DATA TO USE →
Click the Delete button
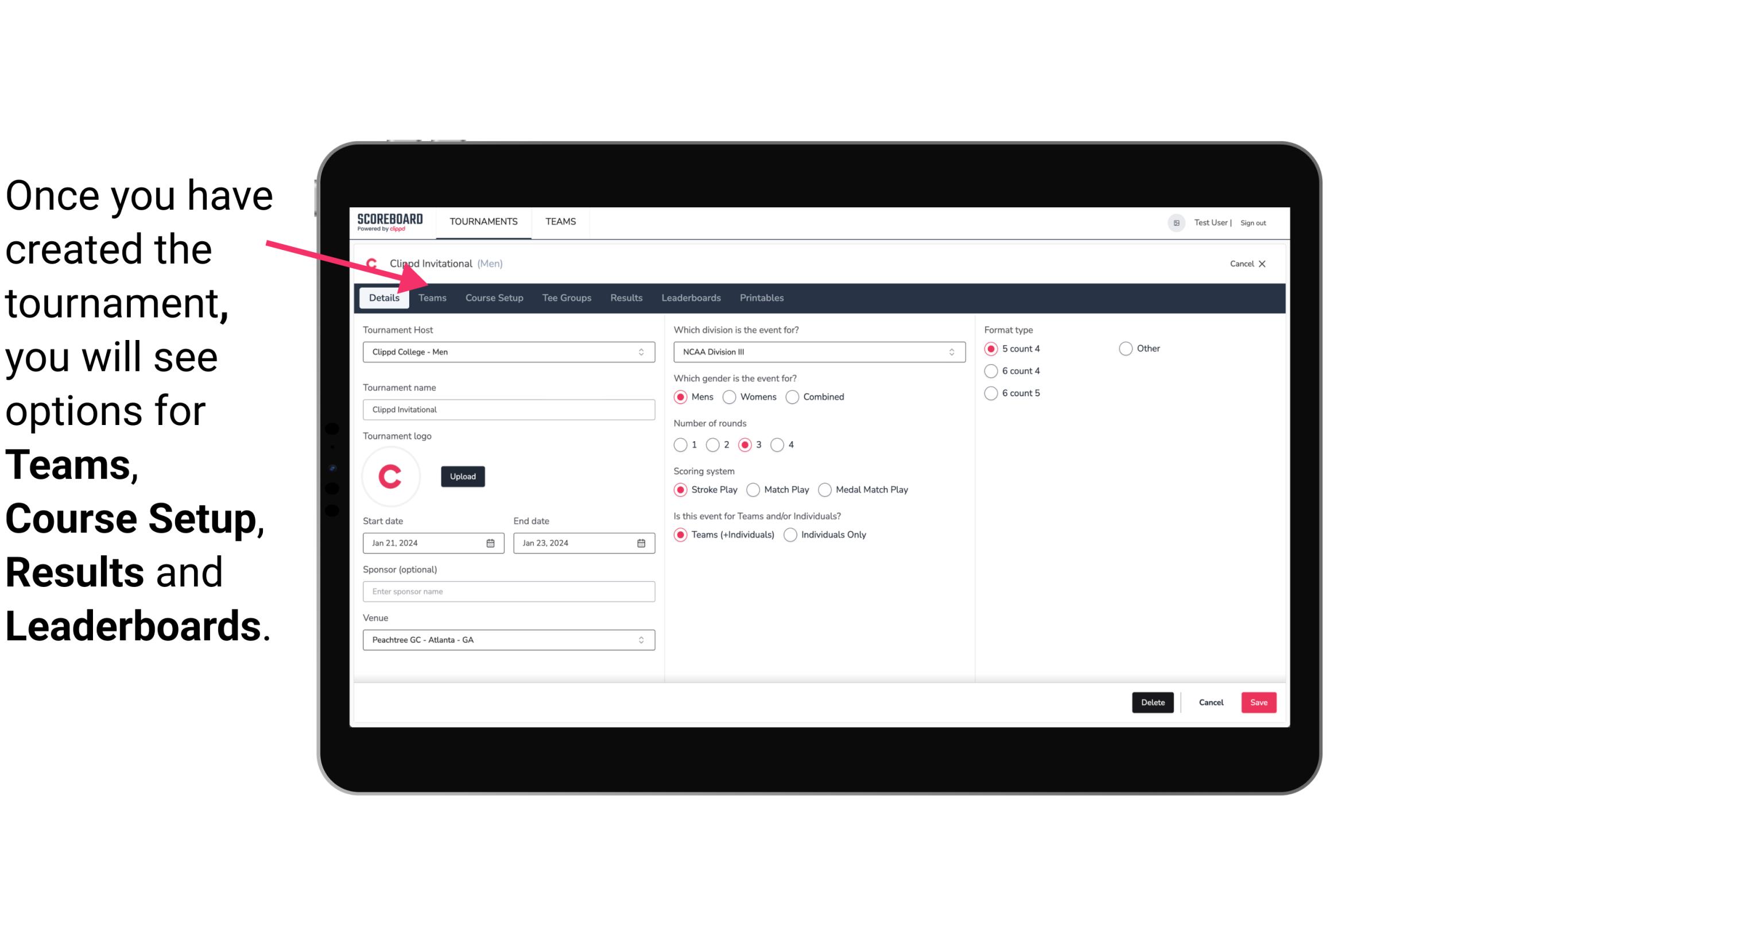Viewport: 1737px width, 935px height. click(x=1150, y=702)
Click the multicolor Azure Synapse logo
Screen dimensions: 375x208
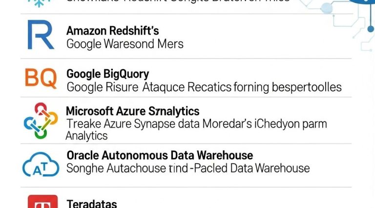40,121
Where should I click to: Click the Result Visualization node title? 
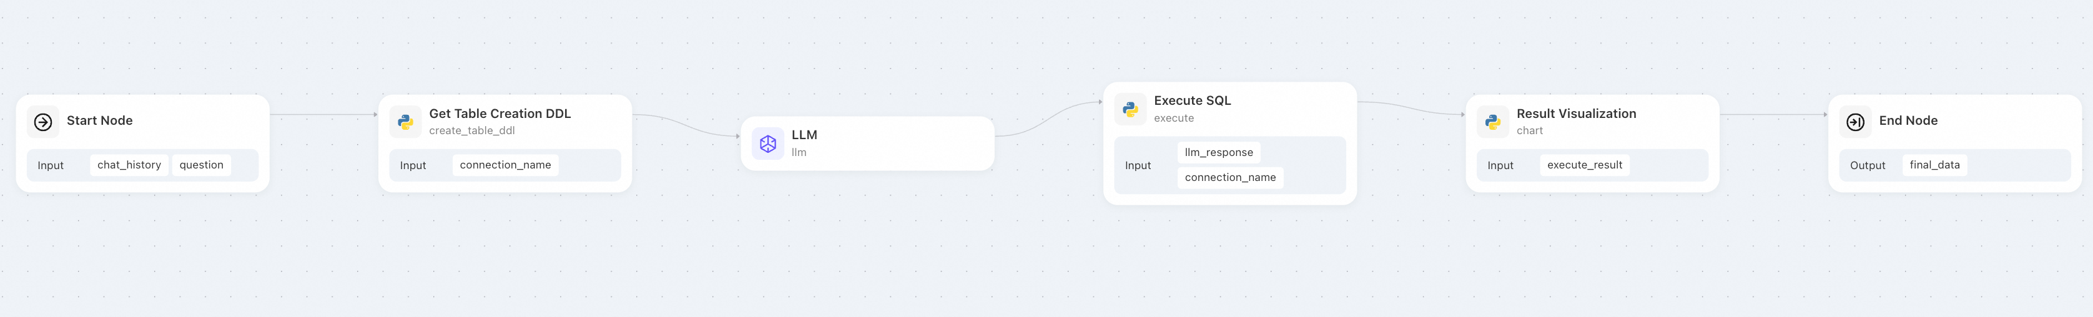(1576, 114)
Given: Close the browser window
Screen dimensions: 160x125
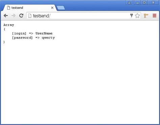Looking at the screenshot, I should (x=153, y=2).
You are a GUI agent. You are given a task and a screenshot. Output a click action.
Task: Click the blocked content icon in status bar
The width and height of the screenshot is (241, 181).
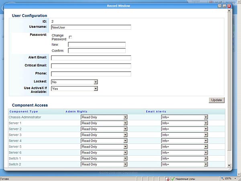click(168, 179)
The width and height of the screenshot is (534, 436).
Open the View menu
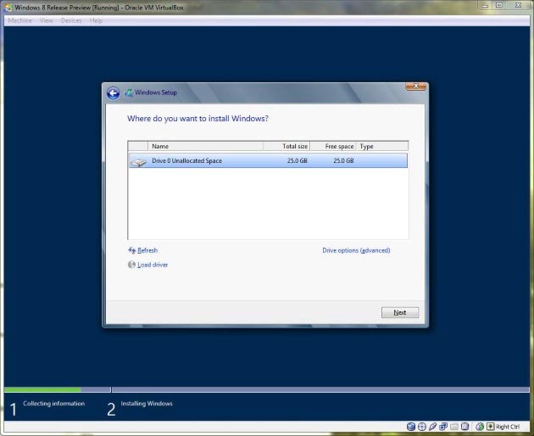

INSTRUCTIONS FOR THE TASK → When you transcribe the entries above, begin at their first line, end with the line containing "Given: Close the browser window", and copy each line exactly without any picture.

SOLUTION TO THE EXERCISE →
Click the Delete button
Viewport: 1737px width, 935px height. click(x=1150, y=702)
Click the multicolor Azure Synapse logo
Screen dimensions: 375x208
40,121
Where should I click to: Click the Result Visualization node title? 
(1576, 114)
Given: Close the browser window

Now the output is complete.